Unified metadata for compilation files (or no more capitalize_ascii) #12389

Octachron · 2023-07-18T16:00:37Z

This PR is an alternative implementation of a slice of #11736 that is entirely focused on the handling of metadata (module name and source file currently) for compilation files (either compilation targets or source files) in order to avoid the proliferation of String.{uncapitalize_ascii,capitalize_ascii} within the compiler codebase.

In brief, this PR makes sure that we define the transformations from compilation filenames to module names in one place, and the same for the reverse transform.
(However, dependencies made it easier to define the two functions in two different places).

After this PRs, the only calls to String.capitalize_ascii in the compiler happen in error message printers (typically to capitalize either first or second) and are only an obstacle to the internationalization of the compiler messages.

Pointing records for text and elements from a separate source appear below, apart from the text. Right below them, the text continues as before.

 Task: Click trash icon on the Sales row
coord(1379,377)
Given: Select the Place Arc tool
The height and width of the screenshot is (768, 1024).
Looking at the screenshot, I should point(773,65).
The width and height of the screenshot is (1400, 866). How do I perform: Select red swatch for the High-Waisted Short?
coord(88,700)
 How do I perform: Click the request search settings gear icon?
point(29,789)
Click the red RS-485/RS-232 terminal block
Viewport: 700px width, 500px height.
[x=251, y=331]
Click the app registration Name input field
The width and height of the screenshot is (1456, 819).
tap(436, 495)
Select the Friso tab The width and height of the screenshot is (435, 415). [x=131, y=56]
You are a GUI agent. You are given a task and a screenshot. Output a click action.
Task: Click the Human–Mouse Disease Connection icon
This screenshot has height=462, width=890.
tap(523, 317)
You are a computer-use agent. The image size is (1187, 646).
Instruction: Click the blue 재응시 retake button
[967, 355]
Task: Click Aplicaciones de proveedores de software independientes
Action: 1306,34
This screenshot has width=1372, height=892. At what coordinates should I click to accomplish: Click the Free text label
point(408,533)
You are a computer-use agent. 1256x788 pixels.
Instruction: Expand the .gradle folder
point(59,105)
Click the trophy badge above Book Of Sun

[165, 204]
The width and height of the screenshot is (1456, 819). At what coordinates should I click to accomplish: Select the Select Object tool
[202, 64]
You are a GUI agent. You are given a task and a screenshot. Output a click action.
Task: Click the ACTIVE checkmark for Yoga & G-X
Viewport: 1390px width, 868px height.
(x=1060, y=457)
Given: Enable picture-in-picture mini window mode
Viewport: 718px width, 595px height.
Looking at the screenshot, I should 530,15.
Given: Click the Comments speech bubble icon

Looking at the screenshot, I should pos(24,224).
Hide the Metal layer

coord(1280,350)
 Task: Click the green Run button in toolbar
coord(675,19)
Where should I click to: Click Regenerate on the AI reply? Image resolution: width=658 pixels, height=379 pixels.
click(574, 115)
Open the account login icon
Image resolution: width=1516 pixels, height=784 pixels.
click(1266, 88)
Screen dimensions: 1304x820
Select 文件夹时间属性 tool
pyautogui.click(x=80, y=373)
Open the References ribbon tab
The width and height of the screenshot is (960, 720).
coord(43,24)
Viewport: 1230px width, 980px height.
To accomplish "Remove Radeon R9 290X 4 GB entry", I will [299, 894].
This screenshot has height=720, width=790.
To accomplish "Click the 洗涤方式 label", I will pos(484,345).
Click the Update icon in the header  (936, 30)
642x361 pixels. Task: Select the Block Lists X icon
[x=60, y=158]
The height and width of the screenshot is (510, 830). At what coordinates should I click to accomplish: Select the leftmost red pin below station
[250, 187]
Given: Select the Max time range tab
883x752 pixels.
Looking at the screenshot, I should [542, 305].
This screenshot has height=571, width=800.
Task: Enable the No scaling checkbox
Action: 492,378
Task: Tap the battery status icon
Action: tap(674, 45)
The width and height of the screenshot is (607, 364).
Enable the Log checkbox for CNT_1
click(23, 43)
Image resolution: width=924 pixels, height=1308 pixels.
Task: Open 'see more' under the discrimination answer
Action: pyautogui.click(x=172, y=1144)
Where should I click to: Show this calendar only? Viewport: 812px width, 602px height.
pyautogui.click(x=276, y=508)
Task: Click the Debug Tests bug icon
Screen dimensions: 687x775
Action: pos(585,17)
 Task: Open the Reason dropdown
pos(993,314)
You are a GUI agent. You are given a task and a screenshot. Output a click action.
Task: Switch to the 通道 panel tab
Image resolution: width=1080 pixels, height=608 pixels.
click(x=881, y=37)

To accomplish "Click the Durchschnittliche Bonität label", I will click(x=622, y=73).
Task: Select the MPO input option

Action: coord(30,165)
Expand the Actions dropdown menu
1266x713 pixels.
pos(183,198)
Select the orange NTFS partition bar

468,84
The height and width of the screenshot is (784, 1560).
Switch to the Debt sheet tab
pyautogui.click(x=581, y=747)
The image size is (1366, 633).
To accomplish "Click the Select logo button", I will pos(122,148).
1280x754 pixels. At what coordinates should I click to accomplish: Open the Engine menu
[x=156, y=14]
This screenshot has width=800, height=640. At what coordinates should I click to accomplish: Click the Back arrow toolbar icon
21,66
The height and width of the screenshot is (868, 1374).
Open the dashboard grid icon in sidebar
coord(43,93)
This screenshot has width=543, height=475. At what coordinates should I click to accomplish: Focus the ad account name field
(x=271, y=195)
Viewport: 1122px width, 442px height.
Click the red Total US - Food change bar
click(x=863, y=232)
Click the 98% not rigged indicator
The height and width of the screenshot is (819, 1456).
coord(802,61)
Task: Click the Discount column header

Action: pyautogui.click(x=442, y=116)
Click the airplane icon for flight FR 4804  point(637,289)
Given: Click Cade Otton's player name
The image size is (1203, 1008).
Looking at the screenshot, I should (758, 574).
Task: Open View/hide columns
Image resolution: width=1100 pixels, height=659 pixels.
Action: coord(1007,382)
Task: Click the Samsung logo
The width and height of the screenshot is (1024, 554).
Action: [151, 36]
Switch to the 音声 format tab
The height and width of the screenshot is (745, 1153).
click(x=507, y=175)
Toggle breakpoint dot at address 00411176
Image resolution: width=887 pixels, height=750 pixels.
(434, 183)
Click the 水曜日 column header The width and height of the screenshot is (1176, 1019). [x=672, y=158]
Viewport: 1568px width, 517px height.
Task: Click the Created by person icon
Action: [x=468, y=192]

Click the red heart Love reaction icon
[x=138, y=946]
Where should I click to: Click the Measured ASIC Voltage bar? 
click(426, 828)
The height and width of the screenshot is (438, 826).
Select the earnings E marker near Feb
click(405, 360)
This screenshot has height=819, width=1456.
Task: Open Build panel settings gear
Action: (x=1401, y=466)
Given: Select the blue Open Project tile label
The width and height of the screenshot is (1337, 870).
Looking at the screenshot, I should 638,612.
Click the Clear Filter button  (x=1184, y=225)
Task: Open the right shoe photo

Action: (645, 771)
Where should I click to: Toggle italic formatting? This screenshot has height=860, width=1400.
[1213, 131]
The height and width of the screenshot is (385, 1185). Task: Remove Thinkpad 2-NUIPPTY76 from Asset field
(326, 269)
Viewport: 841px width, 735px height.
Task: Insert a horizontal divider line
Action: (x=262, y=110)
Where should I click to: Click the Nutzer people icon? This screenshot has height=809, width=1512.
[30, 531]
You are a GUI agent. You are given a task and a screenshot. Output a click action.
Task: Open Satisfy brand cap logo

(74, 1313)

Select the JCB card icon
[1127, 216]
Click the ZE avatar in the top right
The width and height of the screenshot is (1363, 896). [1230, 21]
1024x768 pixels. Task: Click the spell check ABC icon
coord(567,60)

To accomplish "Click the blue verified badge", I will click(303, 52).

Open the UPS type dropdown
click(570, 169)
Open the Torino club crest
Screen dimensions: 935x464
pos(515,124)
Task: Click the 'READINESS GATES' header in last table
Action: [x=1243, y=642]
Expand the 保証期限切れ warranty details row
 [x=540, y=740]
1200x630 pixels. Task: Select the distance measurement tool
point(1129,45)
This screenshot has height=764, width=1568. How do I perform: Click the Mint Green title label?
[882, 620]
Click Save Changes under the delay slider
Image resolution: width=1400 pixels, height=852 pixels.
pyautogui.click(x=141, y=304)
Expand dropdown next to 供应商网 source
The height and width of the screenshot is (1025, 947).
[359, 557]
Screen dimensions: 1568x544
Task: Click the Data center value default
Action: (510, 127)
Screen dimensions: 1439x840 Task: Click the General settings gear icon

The PR goes one step further and ensures that the module name associated to a compilation file is computed once by tracking file metadata across change of file extensions.

With this change, it is quite straightforward to check that the compiler only tries to derive filenames from module names when doing lookup for cmo, cmx or cmi file through Load_path.

This suggest to me that a good solution for the compilation artifact ambiguity (which files between Foo.cmi and foo.cmi should provide the module Foo?) is to emit an error if the same directory contains distinct filename with the same normalization as suggested by @dbuenzli in #11736.

gasche

In theory this is a very nice change, and the callsites are all improved. I am broadly in favor of merging this work.

In practice I read unit_info.mli without looking at any of the other parts of the PR, and I found it fairly confusing. I think that if we want other people to work on that part of the compiler codebase, we should try to have (besides the nice refactoring) an interface that people can understand. I did a first round of feedback focusing on my various sources of confusion on unit_info.mli.

parsing/unit_info.mli

gasche · 2023-08-04T20:50:32Z

parsing/unit_info.mli

+
+(** [modname_from_source filename] is [modulize stem] where [stem] is the
+    basename of the filename [file] stripped from all its extensions.*)
+val modname_from_source: string -> string


This sort of functions would be easier to read with "silent" type abbreviations just for this module:

type path = string type filepath = string type dirpath = string type modname = string

(I wouldn't mind type modname = Modname of string [@@unboxed] either, but we could start with a synonym to avoid caller-side changes.)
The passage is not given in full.